Oft hatte ich es mir vorgenommen, nun endlich hatte ich einen Grund und besuchte das Rheinische Industriemuseum „Tuchfabrik Müller“ in Euskirchen. Es handelt sich hierbei um eine fast vollständig erhaltene Tuchfabrik. Anfangs nutzte ich diese Ausflüge noch, um parallel meine Kinder und deren Freunde und Freundinnen zu bespaßen. Doch irgendwann hatten sie genug, ich dagegen konnte mich gar nicht sattsehen und genoss die Geräuschkulisse, wenn die alten Maschinen in Gang gebracht wurden, prägte mir den besonderen Geruch der Fabrik ein. Die Mitarbeiterin des LVR, die dort die regelmäßigen Führungen leitete, sah mich manchmal skeptisch an. Vor allem dann, wenn ich die einzige Teilnehmerin war und sie ihren Vortrag für mich wiederholte.
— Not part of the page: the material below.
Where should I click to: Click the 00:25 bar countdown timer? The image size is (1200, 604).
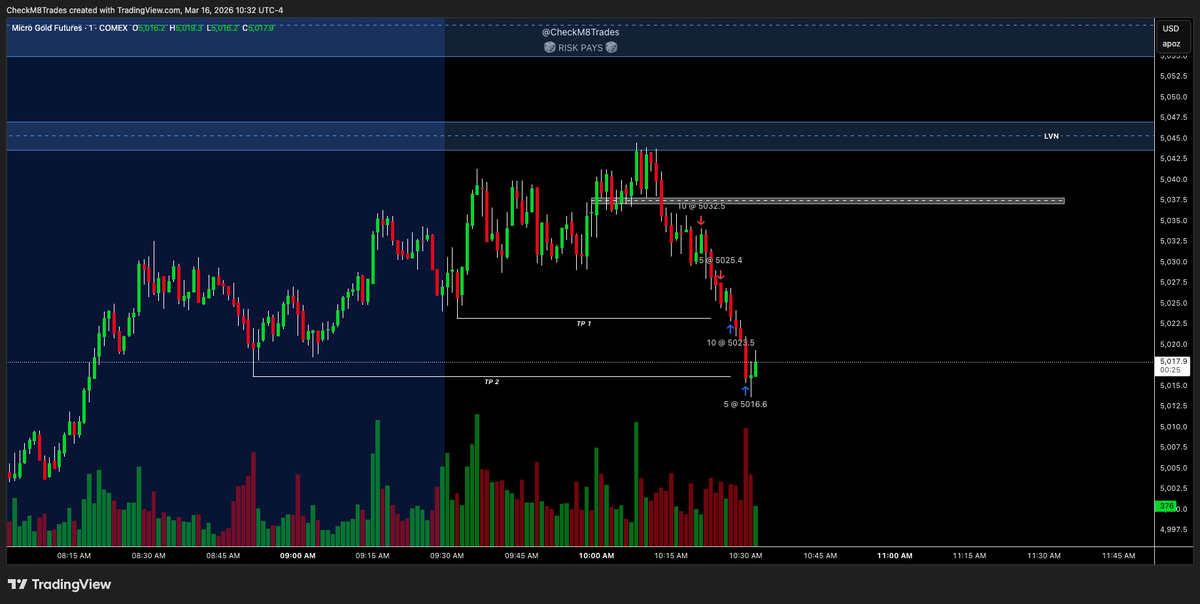[x=1168, y=371]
Es mag seltsam für sie gewesen sein, schließlich empfahl sie mir zwei wunderbare Lektüren über die Tuchfabrik. Die erwarb ich und zusammen mit meinen persönlichen Eindrücken war es mir möglich tief in die damalige Zeit einzutauchen. Nachdem ich mir so viel fachliches Wissen angeeignet hatte, musste ich mich beim Schreiben oft bremsen, es hätte sonst leicht der Eindruck eines Sachbuches entstehen können. Im Buch erwähne ich Euskirchen nebenbei bemerkt nicht. Hier bleibt es bei einer fiktiven Kleinstadt im Rheinland, südlich von Köln gelegen.
Nicht nur die Tuchindustrie im Rheinland, sondern auch die gesamtdeutsche wirtschaftliche Lage, politische Ereignisse und auch die Hyperinflation musste ich berücksichtigen. Ich ahnte, dass mich die Recherche viel Zeit kosten würde, aber der reale Aufwand hat mich doch überrascht. Trotzdem begeisterte ich mich dafür. Von meinem mangelnden Engagement im schulischen Geschichtsunterricht war nichts mehr zu sehen. Ich war Feuer und Flamme, schaute Dokumentationen, las Bücher, hörte Podcasts. Schnell stellte ich fest, dass es nicht so einfach war, verlässliche Informationen zur Kaufkraft des Geldes zu erhalten. Kein Wunder bei Inflation, Hyperinflation und schließlich Währungsreform. Zu meinem Glück kam ich mit einem Fachmann für alte Münzen und Banknoten in Norddeutschland in Kontakt. Über ihn bezog ich alte Banknoten. So nenne ich nun den Zwanzigtausend-Mark-Schein und einen von eintausend Mark mittels Stempel auf eine Milliarde Mark aufgewerteten Geldschein mein Eigen.
Die Fundstücke
Schließlich bat ich eine Freundin, von der ich ahnte, dass sie einige alte Gegenstände in ihrem Keller aufbewahrt, einmal für mich nachzuschauen, ob sie einen Löffel oder Teller aus der damaligen Zeit für mich hat. „Kein Problem, komm vorbei. Wir schauen gemeinsam.“ Meine kühnsten Erwartungen wurden übertroffen. Von Emaille-Geschirr, Tonkrügen über Besteck mit Perlmuttgriff bis zu bauchigen Glasflaschen, Werkzeugschränken und originalen Einfüllhilfen für Benzin und Öl fand sich fast alles in ihrem Keller. Meine persönlichen Highlights waren eine Porzellanschüssel um 1920 und ein gusseisernes Waffeleisen. Dieses legten die Frauen damals direkt auf die Kochplatte des Küchenofens und füllten den Waffelteig ein, wenn es heiß genug war.
Die Figuren
Als ich die Charaktere der beiden Schwestern entwickelte war es mir wichtig zwei gegensätzliche Persönlichkeiten zu schaffen und deren Position in der Gesellschaft deutlich zu machen. Das Wahlrecht für Frauen war gerade erst beschlossen worden, doch von Gleichberechtigung keine Rede. Die Benachteiligungen durch das Umfeld und die Erwartungen an die Töchter des Mediziners Ziegler sind immer wieder wichtige Gesprächsthemen. Vor allem, weil es trotzdem vereinzelt Frauen gibt, die sich mit Ausdauer, Mut, Wissen und Disziplin durchzusetzen vermögen und sich Gehör verschaffen. Marie Munk und Margarete Berent beispielsweise sind echte historische Persönlichkeiten oder auch Claire Waldoff und noch viele weitere Frauen.
Dies ist für mich vor allem deshalb ein so wichtiges Thema, weil es auch heute noch, hundert Jahre nach der Geschichte um die Schwestern der Tuchfabrik, immer noch enorme Unterschiede zwischen den Geschlechtern gibt, wirtschaftliche und gesellschaftliche.